■ Instructions for the task ■
Within the lines below, find those that hold the string "will" and copy each one.

Stored items:
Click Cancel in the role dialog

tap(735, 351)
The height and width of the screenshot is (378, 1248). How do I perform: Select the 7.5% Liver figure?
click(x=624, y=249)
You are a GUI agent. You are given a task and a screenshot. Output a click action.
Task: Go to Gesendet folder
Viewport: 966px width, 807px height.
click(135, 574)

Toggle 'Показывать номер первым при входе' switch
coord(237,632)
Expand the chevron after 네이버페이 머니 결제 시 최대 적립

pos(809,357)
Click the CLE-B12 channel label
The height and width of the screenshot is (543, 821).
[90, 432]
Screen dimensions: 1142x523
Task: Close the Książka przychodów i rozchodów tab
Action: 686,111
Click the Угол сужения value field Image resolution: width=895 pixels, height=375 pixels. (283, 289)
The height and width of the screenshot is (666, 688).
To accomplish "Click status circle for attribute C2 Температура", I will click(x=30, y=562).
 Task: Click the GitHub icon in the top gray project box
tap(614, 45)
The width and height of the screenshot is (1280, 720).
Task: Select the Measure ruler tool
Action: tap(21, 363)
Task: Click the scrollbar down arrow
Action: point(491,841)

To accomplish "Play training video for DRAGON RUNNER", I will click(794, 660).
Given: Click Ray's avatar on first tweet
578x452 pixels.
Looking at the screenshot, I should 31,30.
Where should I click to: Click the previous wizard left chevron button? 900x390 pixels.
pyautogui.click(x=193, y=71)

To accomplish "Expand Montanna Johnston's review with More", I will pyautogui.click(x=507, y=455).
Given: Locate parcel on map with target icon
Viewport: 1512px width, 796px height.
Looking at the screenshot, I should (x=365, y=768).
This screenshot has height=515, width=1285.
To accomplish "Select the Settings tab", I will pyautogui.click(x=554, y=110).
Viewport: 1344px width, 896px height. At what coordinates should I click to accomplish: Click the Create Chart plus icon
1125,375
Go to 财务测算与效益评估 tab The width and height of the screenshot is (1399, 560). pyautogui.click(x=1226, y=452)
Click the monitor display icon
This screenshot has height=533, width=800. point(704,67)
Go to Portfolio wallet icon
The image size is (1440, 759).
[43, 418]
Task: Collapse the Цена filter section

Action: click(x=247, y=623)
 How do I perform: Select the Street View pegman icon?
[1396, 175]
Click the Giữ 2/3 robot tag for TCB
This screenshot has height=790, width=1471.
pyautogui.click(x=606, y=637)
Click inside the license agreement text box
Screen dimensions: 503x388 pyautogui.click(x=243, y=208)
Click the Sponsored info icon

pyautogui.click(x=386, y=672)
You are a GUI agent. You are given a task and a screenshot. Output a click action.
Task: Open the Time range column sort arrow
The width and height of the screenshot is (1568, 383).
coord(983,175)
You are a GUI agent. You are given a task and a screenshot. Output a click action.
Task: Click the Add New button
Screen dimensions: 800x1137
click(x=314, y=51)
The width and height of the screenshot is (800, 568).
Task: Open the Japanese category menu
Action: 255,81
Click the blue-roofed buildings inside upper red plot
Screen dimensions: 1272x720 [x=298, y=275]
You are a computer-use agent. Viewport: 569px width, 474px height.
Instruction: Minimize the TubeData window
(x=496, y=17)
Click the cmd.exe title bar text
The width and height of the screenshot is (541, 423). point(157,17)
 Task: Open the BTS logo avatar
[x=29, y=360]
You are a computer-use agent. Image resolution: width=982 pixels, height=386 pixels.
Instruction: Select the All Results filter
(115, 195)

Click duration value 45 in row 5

■ Exercise output ■
To accomplish "Click status circle for attribute C2 Температура", I will click(x=30, y=562).
To accomplish "Play training video for DRAGON RUNNER", I will click(794, 660).
To accomplish "Expand Montanna Johnston's review with More", I will pyautogui.click(x=507, y=455).
To accomplish "Select the Settings tab", I will pyautogui.click(x=554, y=110).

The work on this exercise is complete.